Après la signature de la convention, chaque partie dispose d’un délai de rétractation de quinze jours calendaires. Ce droit est absolu : ni le salarié ni l’employeur n’ont à justifier leur rétractation. La demande d’homologation ne peut être envoyée qu’après l’expiration de ce délai.

Un employeur qui envoie la demande d’homologation avant la fin du délai de rétractation commet une irrégularité. Ce type de manquement, vérifiable par les dates figurant sur le formulaire TéléRC, constitue un argument solide devant le juge.

Deux conseillers juridiques examinant un contrat de travail pour invoquer les articles L1237-11 lors d'un litige

Délai de contestation devant le conseil de prud’hommes

Le salarié ou l’employeur qui souhaite contester la rupture conventionnelle dispose d’un délai de douze mois à compter de la date d’homologation pour saisir le conseil de prud’hommes. Passé ce délai, toute action est prescrite.

Ce recours peut porter sur plusieurs fondements cumulables :

  • Défaut de consentement libre et éclairé (pression, harcèlement, discrimination)
  • Non-respect de la procédure (absence d’entretien, délai de rétractation non respecté, irrégularité TéléRC)
  • Indemnité de rupture conventionnelle inférieure au minimum légal ou conventionnel
  • Contexte de discrimination ou de représailles (salarié protégé, signalement d’un manquement)

La saisine se fait par requête auprès du greffe du conseil de prud’hommes compétent.

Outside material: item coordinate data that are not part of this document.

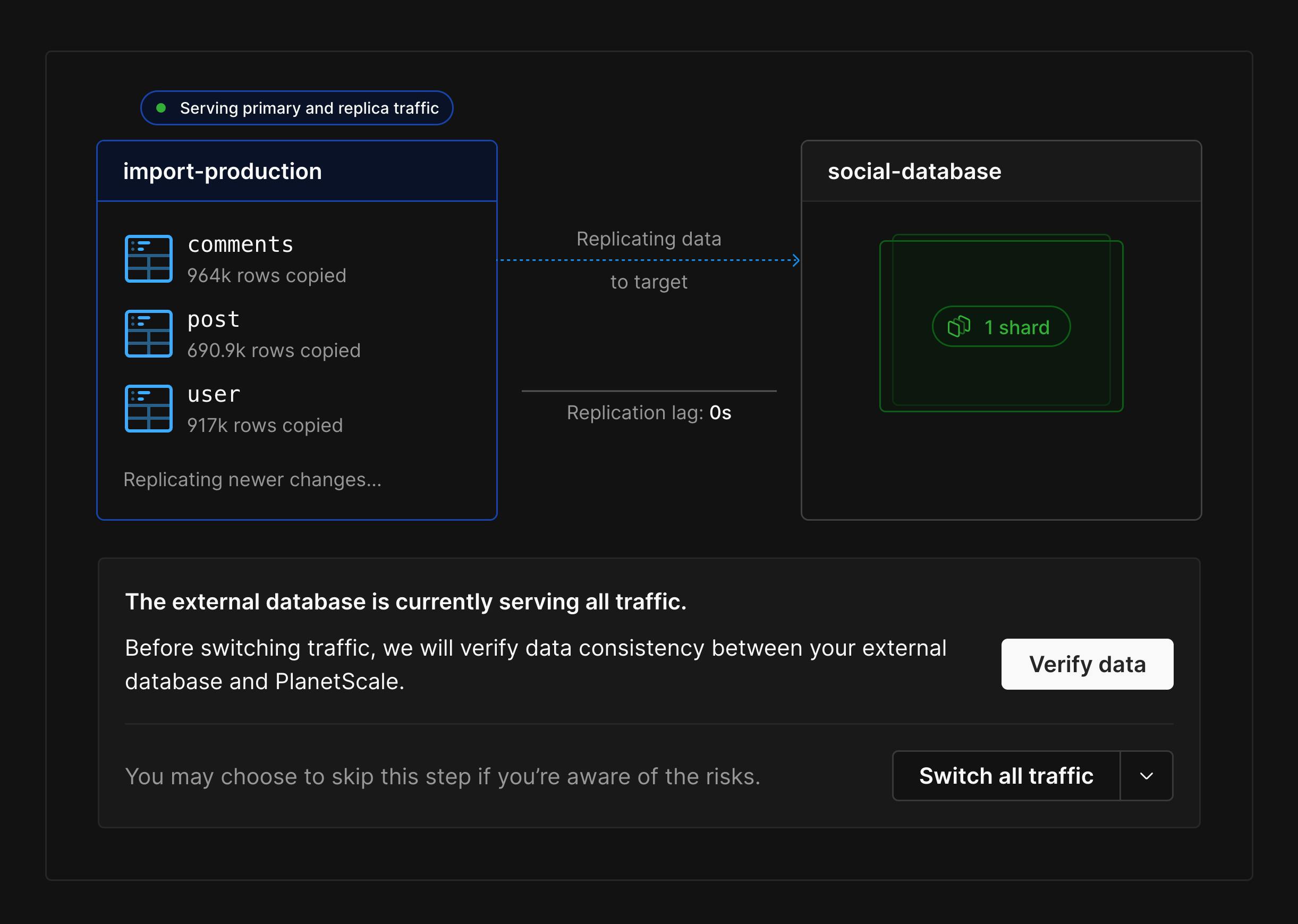Click the 1 shard badge
The height and width of the screenshot is (924, 1298).
tap(1001, 327)
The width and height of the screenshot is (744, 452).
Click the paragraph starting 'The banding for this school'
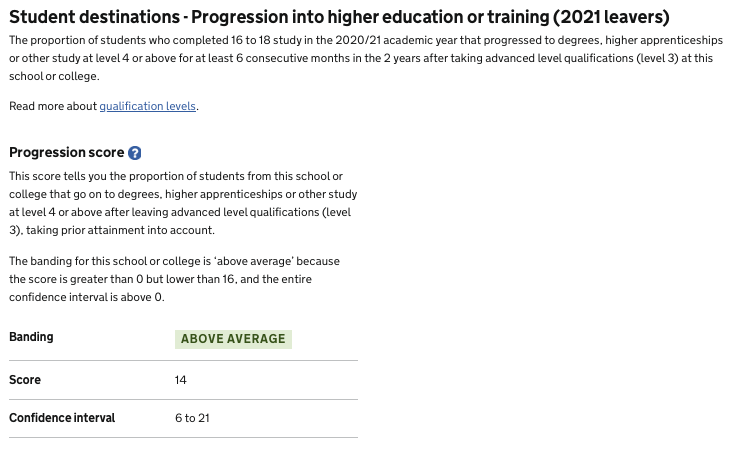(x=175, y=279)
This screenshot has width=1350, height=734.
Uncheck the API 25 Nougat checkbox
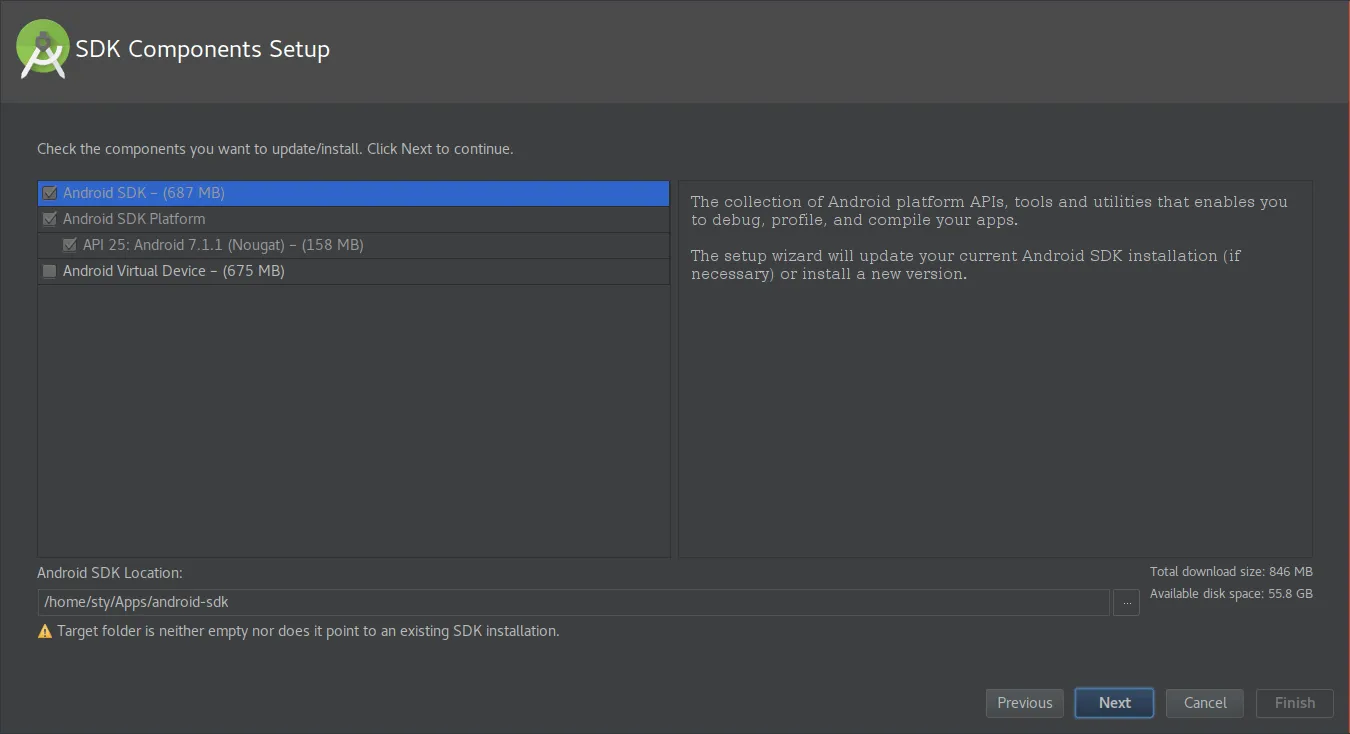click(x=70, y=245)
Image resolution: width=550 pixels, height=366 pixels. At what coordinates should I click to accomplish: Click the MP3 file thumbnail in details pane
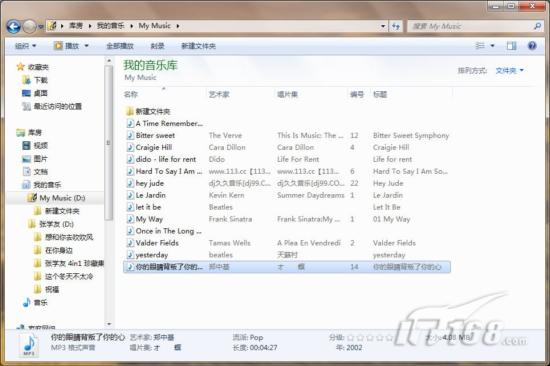click(x=29, y=345)
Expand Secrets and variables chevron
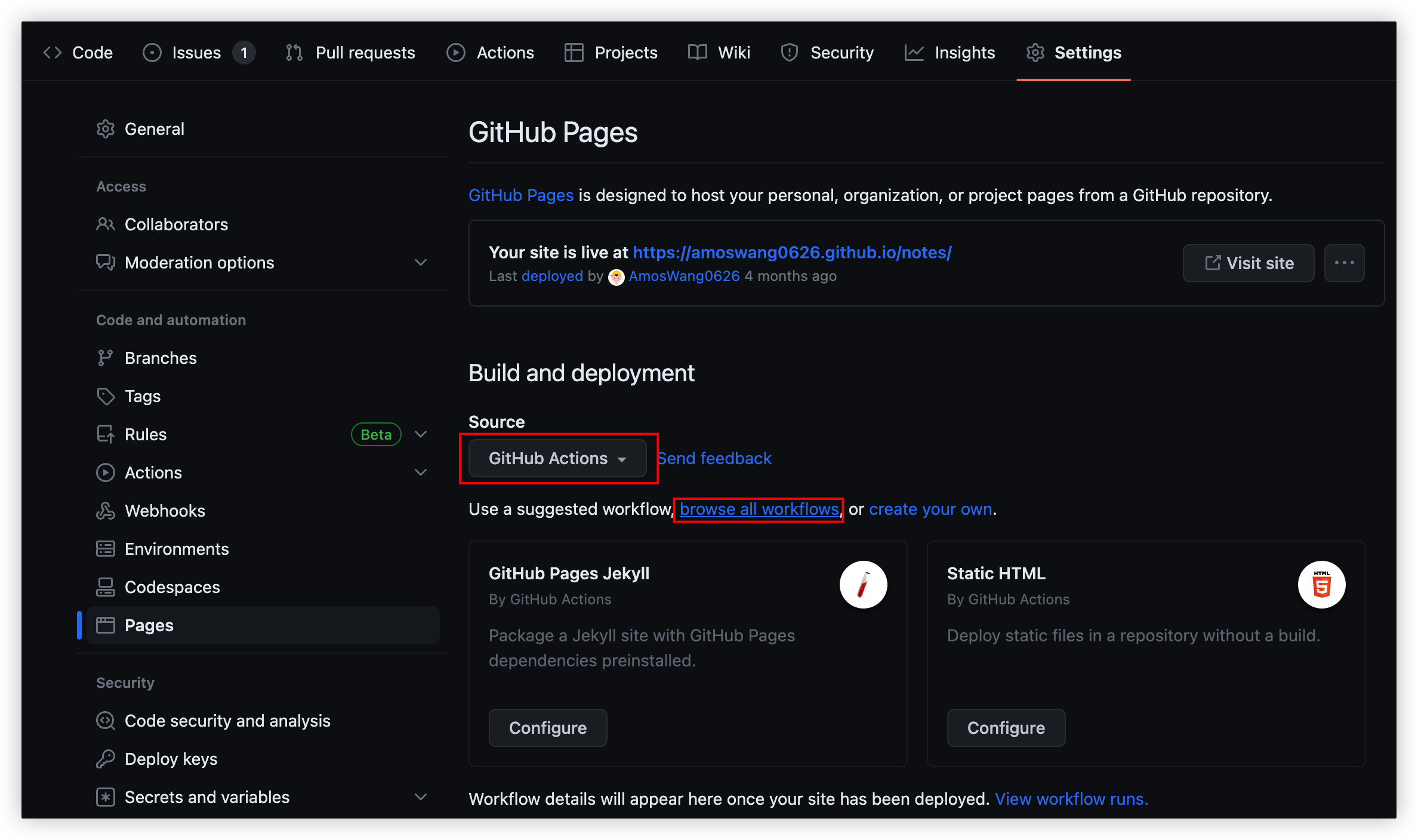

Le salarié n’a pas besoin d’avocat pour cette démarche, même si l’accompagnement juridique reste recommandé compte tenu de la technicité des arguments à développer.

Rupture conventionnelle refusée : quelles alternatives pour le salarié

L’employeur n’a aucune obligation d’accepter une demande de rupture conventionnelle. Le refus n’a pas à être motivé et ne constitue pas en soi une faute. Le salarié confronté à un refus conserve deux options principales : la démission (sans droit aux allocations chômage sauf cas particuliers) ou la poursuite du contrat en documentant d’éventuels manquements de l’employeur.

Si le refus s’accompagne d’une dégradation des conditions de travail (mise au placard, pression pour pousser à la démission), le salarié peut envisager une prise d’acte de la rupture aux torts de l’employeur ou une résiliation judiciaire du contrat. Ces deux voies passent par le conseil de prud’hommes et produisent, si elles aboutissent, les effets d’un licenciement sans cause réelle et sérieuse.

Invoquer les articles L.1237-11 et suivants en cas de litige suppose de rassembler des preuves concrètes : échanges écrits, témoignages, certificats médicaux, copies du formulaire TéléRC avec ses dates. Le délai de douze mois après l’homologation laisse le temps de constituer un dossier, mais l’anticipation reste déterminante pour préserver la recevabilité de chaque élément.